Two: not all cells and tissues regulate T4 and T3 the same.
So adding T3 can cause some cells to become more hyper, especially anything that’s involved with that fight or flight system. You can develop brain fog, insomnia, and heart palpitations.
And then three: adding in T3 may cause suppression of TSH and a greater need for more T4 therapy long-term.
The challenge then becomes that a lot of docs won’t run total T4 or total T3. They’ll run TSH, free T4, and free T3, and assume that means that there’s enough total hormone in the system.
Many times as people start ratcheting up their T3 dose, there’s a lower and lower level of T4 in the system, and that can often contribute to more symptomatology.
So if high reverse T3 and low T3 or free T3 are seen on a lab report, then is T3 medication the answer?
In many cases, I don’t think adding T3 medication is the answer if you’re trying to address the root cause issues to begin with.

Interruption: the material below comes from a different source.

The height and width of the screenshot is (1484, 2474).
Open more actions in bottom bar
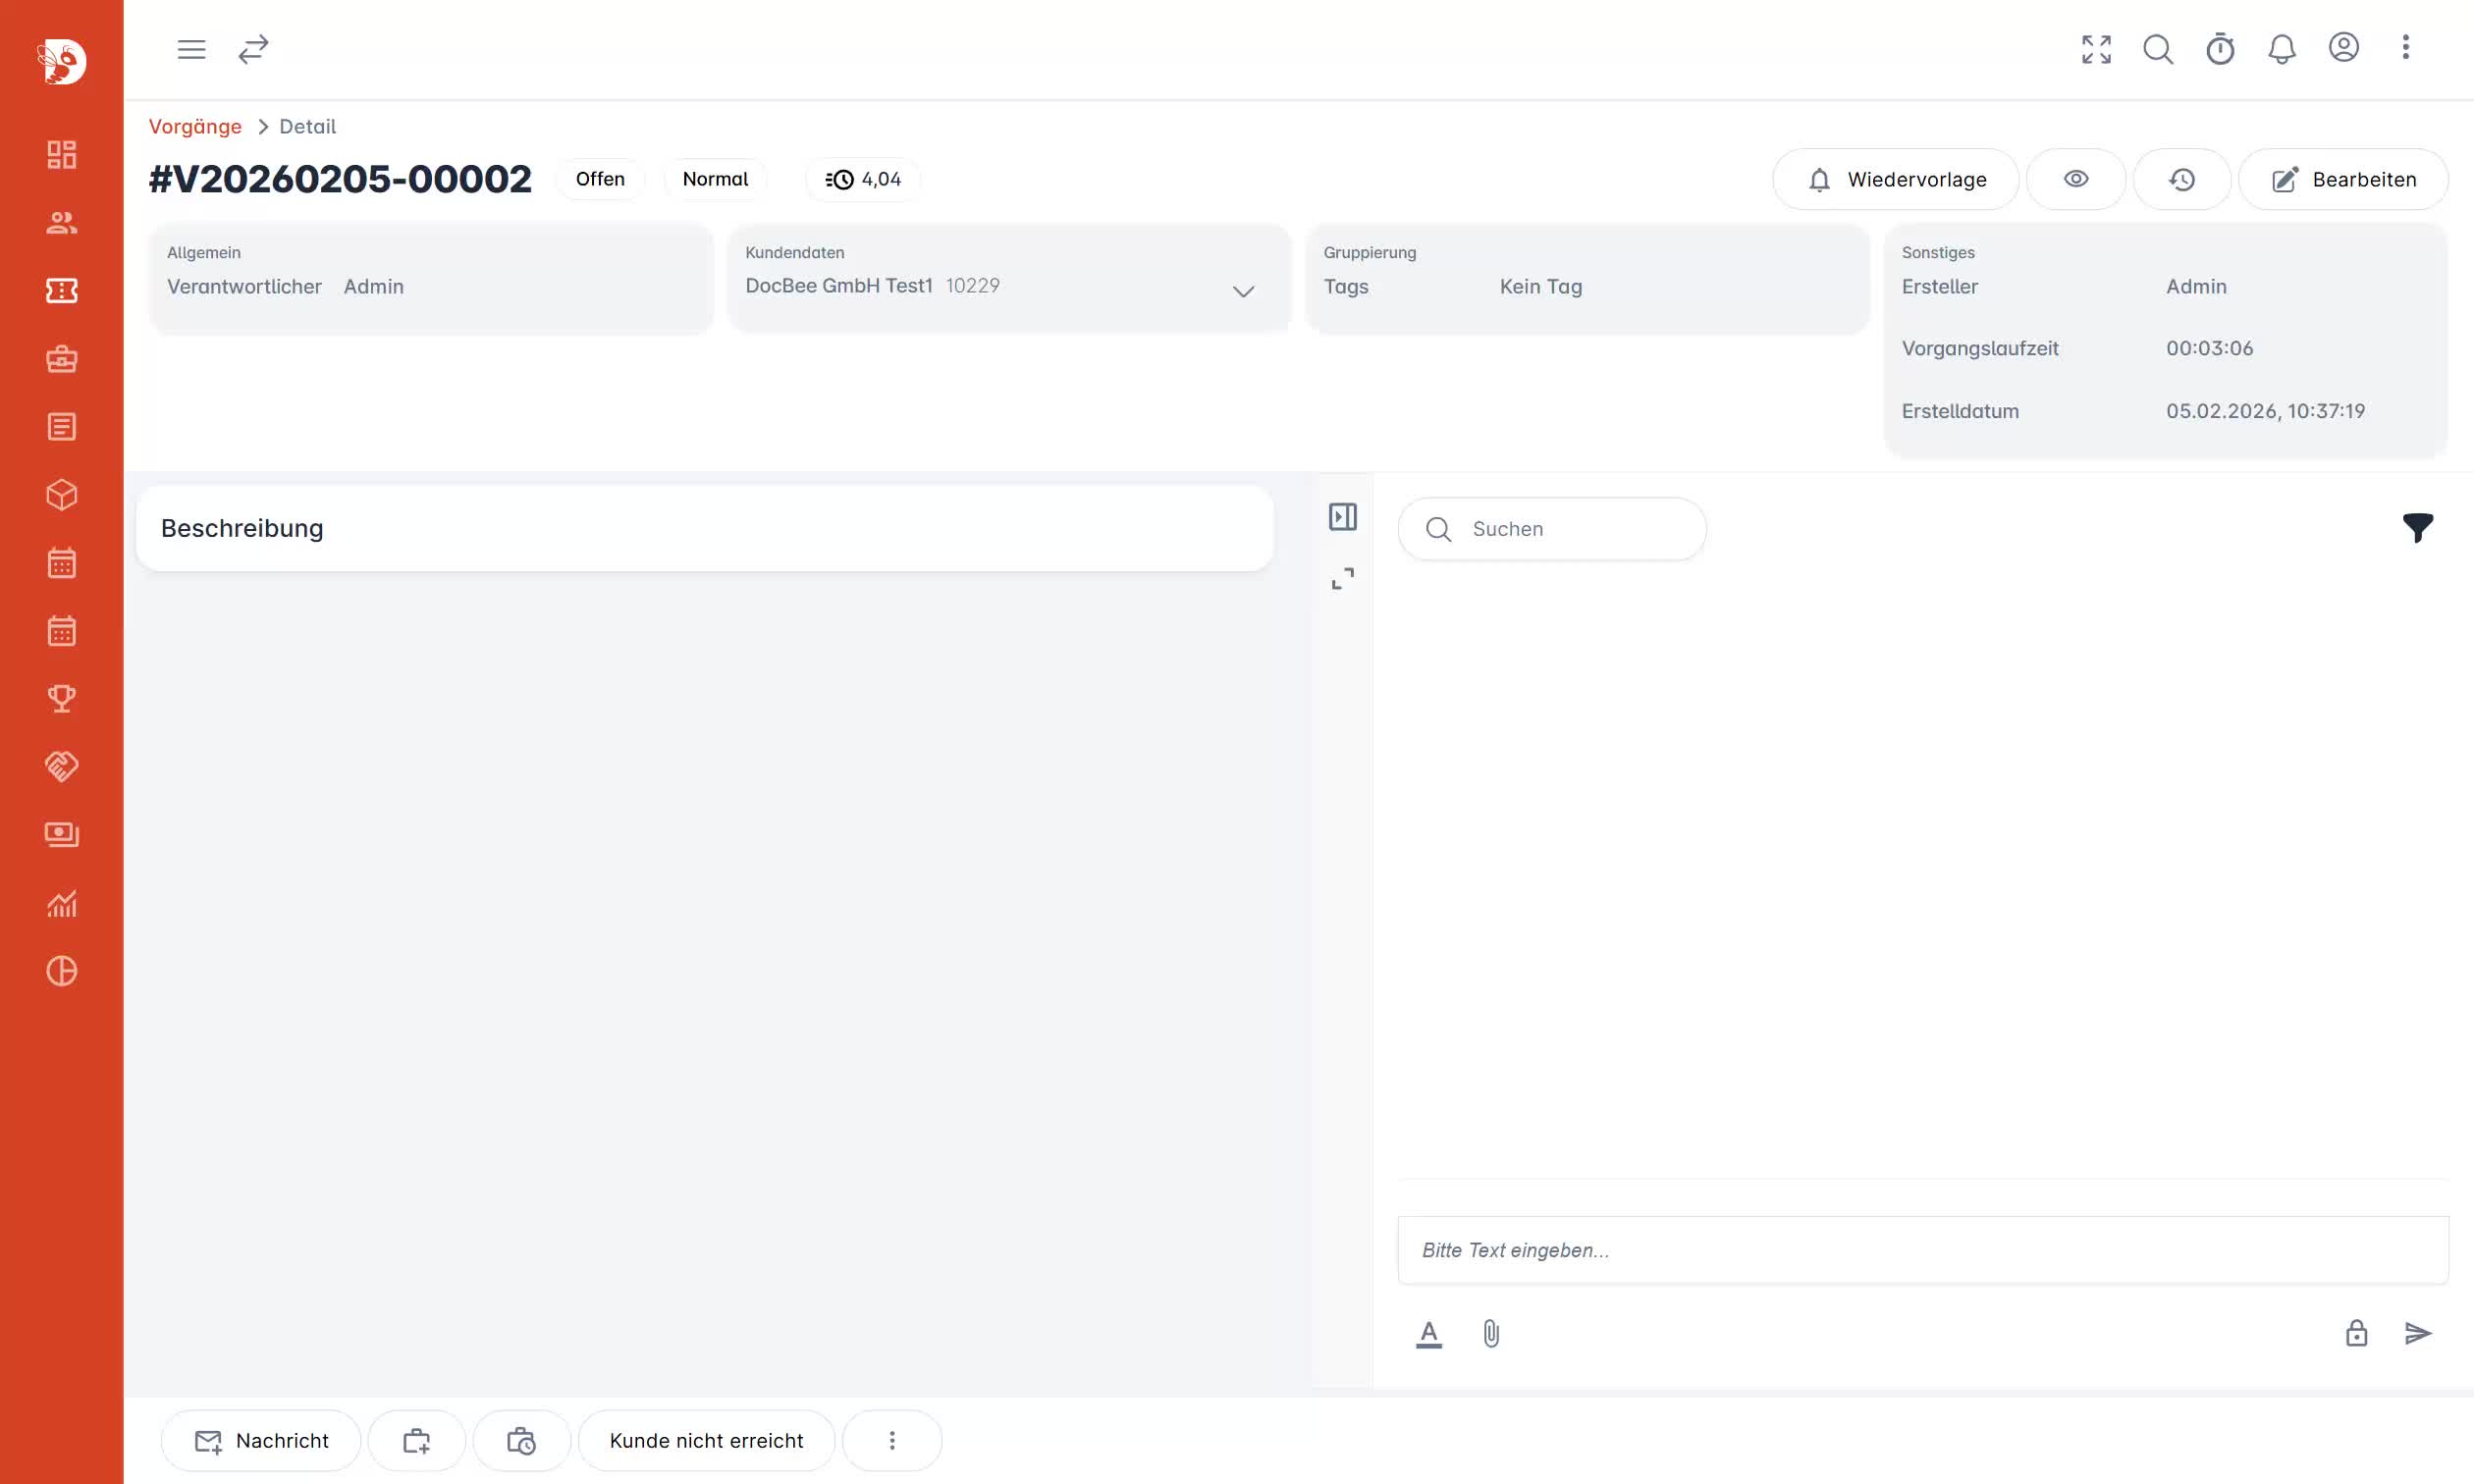(891, 1440)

But if you’re seeing a physician who’s just trying to manipulate blood values, providing T3 and taking that T3 right before the blood draw will show improved lab levels. And if you’re a person who’s just trying to manage symptoms only, yeah, take a bunch of T3 and see if you feel better.
To me, it doesn’t matter, as long as you feel functionally well, you feel symptomatically, well, you feel great. I don’t care what you take.
But if you’re on T4 only, and you have high reverse T3 and low total T3 and free T3, and somebody says, “Hey, we need to give you a bunch of T3 to optimize your thyroid physiology or optimize the blood levels,” that means they’re assuming that pumping more T3 into the system is going to optimize the T3 levels, and it may not.
If the body’s in homeostasis, maybe it does help. But if the body is in allostasis (high stress), more T3 is likely going to upregulate the sympathetic nervous system, and downregulate the parasympathetic nervous system, and you’ll probably still have more symptoms.